GIVEN TEXT
========

# Dubai Burnings - Any Structural Engineers Present?



## Quantumstate (Jul 16, 2010)

I was astonished with the speed of the fire at the Address Downtown. It looked to me as if it was the carpet that was burning, not so much the façade.

But this, the burning of the Torch also this year (BBQ grille on a balcony), and the Tamweel Tower fire in 2012 (cigarette), got me wondering. With the obviously inferior building codes in Dubai, why didn't any of these buildings pancake like the three WTC towers? What can the explanation possibly be for the utter collapse of 7WTC, not to mention the others? This should never happen and buildings are designed so this never happens, at least in the US. And yet Dubai buildings _don't_ collapse, time after time?


----------



## StellarEngine (Dec 29, 2015)

These are concrete structures, with lower burn temps, and lacking the damage of a jet airliner crashing into them.

There is likely structural damage, but not as extreme.

I wouldn't stay in any of them though.


----------



## spidey7312 (Dec 5, 2015)

The building codes were changed but all of these fires are on buildings built when the codes were still "inferior"


----------



## Salseando (Jan 7, 2014)

*WTC*

The WTC incident was an inside job , a detonation of the towers...more information in lots of videos in YouTube


----------



## StellarEngine (Dec 29, 2015)

Salseando said:


> The WTC incident was an inside job , a detonation of the towers...more information in lots of videos in YouTube


Is this the uae tactic, distract from their tower disasters with wtc bullshit?


----------



## spidey7312 (Dec 5, 2015)

Salseando said:


> The WTC incident was an inside job , a detonation of the towers...more information in lots of videos in YouTube


This thread is about Dubai, not NYC


----------



## Quantumstate (Jul 16, 2010)

This thread is about the WTC buildings and Dubai. Let's not get political like mentioning that records for 3,000 SEC investigations were destroyed.

I'm hoping we have some technical people here who are able to comment on why the disparity in results, with some solid information. Why were our superior buildings, inferior? Why did 7WTC drop exactly like an implosion? And why did Dubai's, uhm not.


----------



## StellarEngine (Dec 29, 2015)

========

COMPLETE THE FOLLOWING
1) Summarize the forum thread on Dubai tower fires in two sentences.
2) Transcribe the passage of the forum thread on Dubai tower fires that begins at the words "This thread is about the" and stops after the words "Dubai's, uhm not.".
The lines after this sentence bear no relation to the forum thread on Dubai tower fires.

DATA LINES
========

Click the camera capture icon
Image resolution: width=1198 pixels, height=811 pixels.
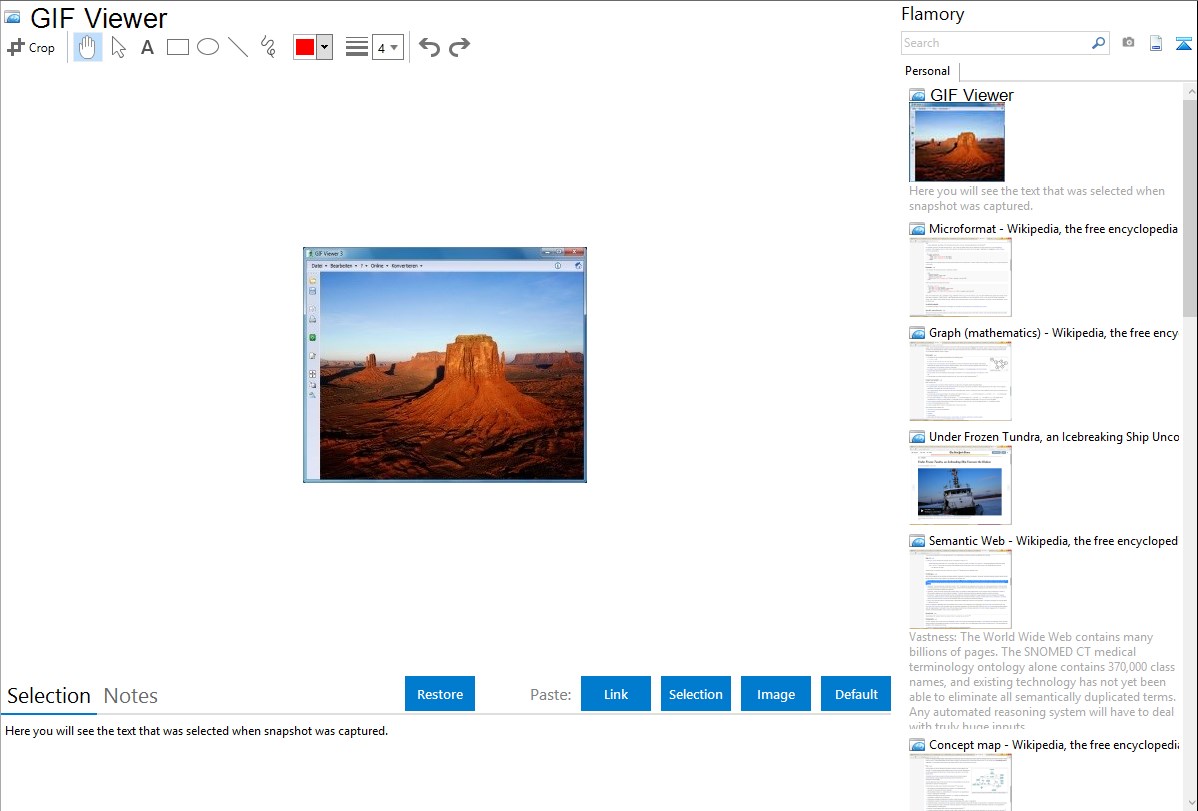[1128, 43]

========

ANSWER SET
1) The opening post asks why high-rise fires in Dubai, at the Address Downtown, the Torch, and the Tamweel Tower, did not collapse those buildings the way three World Trade Center towers collapsed, even though Dubai's building codes are called inferior, and it asks technical people for solid explanations. Replies point out that the Dubai buildings are concrete structures with lower burn temperatures and no jet airliner damage, and that they were built while the older codes applied; one reply calls the WTC incident an inside job, and others object that this is a distraction and off topic.

2)
This thread is about the WTC buildings and Dubai. Let's not get political like mentioning that records for 3,000 SEC investigations were destroyed.

I'm hoping we have some technical people here who are able to comment on why the disparity in results, with some solid information. Why were our superior buildings, inferior? Why did 7WTC drop exactly like an implosion? And why did Dubai's, uhm not.